# MongoDB PyMongo [Tutorial](http://api.mongodb.com/python/current/tutorial.html), [Back to Basics](https://www.mongodb.com/presentations/back-to-basics-introduction-to-mongodb) and [Beyond the Basics](https://www.mongodb.com/presentations/beyond-the-basics-1)

## Modules

In [1]:
import pymongo
from pymongo import MongoClient
import datetime
import pprint
from bson.objectid import ObjectId

## Creating connection, database and collection

In [2]:
client = MongoClient('mongodb://localhost:27017/')
db = client['test-database']
collection = db['test-collection']

## Documents

Data in MongoDB is represented (and stored) using JSON-style documents. In PyMongo we use dictionaries to represent documents. As an example, the following dictionary might be used to represent a blog post:

In [3]:
post = {"author": "Mike",
         "text": "My first blog post!",
         "tags": ["mongodb", "python", "pymongo"],
         "date": datetime.datetime.utcnow()}

### Inserting a Document

In [4]:
posts = db.posts
post_id = posts.insert_one(post).inserted_id
post_id

ObjectId('5931570f89df412dd8d605d6')

When a document is inserted a special key, *"_id"*, is automatically added if the document doesn’t already contain an *"_id"* key.

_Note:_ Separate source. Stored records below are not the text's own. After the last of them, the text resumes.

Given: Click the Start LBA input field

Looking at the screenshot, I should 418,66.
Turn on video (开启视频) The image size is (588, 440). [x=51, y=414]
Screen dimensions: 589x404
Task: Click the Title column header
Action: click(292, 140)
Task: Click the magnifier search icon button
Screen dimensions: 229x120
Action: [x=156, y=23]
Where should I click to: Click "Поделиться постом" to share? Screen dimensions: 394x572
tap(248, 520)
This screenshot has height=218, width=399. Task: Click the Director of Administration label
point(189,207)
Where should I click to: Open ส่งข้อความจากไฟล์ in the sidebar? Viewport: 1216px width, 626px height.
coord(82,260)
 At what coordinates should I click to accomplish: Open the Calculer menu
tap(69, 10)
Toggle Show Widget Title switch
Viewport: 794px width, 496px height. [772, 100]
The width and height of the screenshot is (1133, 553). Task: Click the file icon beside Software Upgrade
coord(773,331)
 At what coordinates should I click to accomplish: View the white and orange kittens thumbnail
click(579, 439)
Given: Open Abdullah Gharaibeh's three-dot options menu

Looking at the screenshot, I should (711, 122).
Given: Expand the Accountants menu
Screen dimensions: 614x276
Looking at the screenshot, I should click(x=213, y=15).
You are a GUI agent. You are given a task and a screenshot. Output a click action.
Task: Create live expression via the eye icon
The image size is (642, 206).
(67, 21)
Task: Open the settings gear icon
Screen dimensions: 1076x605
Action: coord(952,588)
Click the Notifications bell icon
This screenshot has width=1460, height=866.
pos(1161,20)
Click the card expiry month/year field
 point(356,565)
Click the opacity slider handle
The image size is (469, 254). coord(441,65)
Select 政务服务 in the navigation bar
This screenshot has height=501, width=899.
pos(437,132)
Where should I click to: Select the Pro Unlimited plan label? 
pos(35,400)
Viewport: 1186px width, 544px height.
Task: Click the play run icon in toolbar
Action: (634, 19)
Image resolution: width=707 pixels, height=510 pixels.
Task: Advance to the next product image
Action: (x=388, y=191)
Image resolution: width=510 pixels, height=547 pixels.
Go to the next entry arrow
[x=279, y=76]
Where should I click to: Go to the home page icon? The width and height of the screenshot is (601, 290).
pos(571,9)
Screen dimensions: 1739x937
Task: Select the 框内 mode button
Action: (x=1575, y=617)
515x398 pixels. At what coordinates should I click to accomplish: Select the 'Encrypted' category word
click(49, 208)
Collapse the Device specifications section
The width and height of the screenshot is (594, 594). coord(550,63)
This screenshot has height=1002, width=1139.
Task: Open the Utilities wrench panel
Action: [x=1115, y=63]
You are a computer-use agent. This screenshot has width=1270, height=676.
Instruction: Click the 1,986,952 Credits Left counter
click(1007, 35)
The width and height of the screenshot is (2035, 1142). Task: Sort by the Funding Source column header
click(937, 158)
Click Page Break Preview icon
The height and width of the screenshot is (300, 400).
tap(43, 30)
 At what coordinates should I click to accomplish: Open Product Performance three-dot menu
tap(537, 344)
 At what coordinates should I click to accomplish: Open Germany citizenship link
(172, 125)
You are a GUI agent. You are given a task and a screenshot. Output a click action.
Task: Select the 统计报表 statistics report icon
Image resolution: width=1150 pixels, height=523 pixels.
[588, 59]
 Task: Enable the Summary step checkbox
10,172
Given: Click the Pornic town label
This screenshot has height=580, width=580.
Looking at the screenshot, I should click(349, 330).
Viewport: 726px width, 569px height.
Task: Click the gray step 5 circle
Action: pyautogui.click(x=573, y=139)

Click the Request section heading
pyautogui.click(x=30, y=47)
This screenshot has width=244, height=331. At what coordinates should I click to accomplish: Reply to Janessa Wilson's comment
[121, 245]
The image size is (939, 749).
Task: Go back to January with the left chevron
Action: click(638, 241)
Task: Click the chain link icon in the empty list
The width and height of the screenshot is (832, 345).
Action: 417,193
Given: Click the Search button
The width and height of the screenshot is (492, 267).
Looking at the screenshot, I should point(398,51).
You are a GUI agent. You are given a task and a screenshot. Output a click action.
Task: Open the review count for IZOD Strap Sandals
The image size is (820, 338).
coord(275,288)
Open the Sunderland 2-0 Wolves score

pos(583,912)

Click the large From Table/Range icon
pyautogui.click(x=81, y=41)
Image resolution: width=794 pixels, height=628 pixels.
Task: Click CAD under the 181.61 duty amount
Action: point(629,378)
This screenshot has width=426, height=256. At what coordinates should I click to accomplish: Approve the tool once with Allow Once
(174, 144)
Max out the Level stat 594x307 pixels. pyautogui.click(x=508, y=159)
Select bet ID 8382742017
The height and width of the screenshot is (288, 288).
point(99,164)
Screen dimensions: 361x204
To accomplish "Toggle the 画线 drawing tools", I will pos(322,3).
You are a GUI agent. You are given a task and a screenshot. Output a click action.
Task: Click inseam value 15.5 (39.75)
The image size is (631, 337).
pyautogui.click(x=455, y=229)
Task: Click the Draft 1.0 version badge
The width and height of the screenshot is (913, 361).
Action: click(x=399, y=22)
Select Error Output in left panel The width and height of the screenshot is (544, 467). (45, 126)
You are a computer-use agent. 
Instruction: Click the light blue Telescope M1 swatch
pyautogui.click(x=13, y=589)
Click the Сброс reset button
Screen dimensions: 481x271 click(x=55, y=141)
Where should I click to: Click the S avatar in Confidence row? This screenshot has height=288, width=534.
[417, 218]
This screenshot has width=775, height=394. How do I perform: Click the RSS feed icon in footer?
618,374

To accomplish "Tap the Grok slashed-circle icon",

After inserting the first document, the posts collection has actually been created on the server. We can verify this by listing all of the collections in our database:

In [42]:
db.collection_names(include_system_collections=False)

['posts', 'profiles']

### Updating a Document

In [87]:
db.posts.update_many({"author":"Mike"},
                {"$set": {"tags":["new updated tag", "mongodb", "python", "pymongo"]}})

<pymongo.results.UpdateResult at 0x47c6c10>

The **$push** operator appends a specified value to an array.

In [89]:
db.posts.update_many({"author":"Mike"},
                {"$push": {"tags":"last tag"}})

<pymongo.results.UpdateResult at 0x47c6968>

In [90]:
db.posts.find_one({"author": "Mike"})

{'_id': ObjectId('5931570f89df412dd8d605d6'),
 'author': 'Mike',
 'date': datetime.datetime(2017, 6, 2, 12, 16, 14, 522000),
 'tags': ['new updated tag', 'mongodb', 'python', 'pymongo', 'last tag'],
 'text': 'My first blog post!'}

### Getting a Single Document With find_one()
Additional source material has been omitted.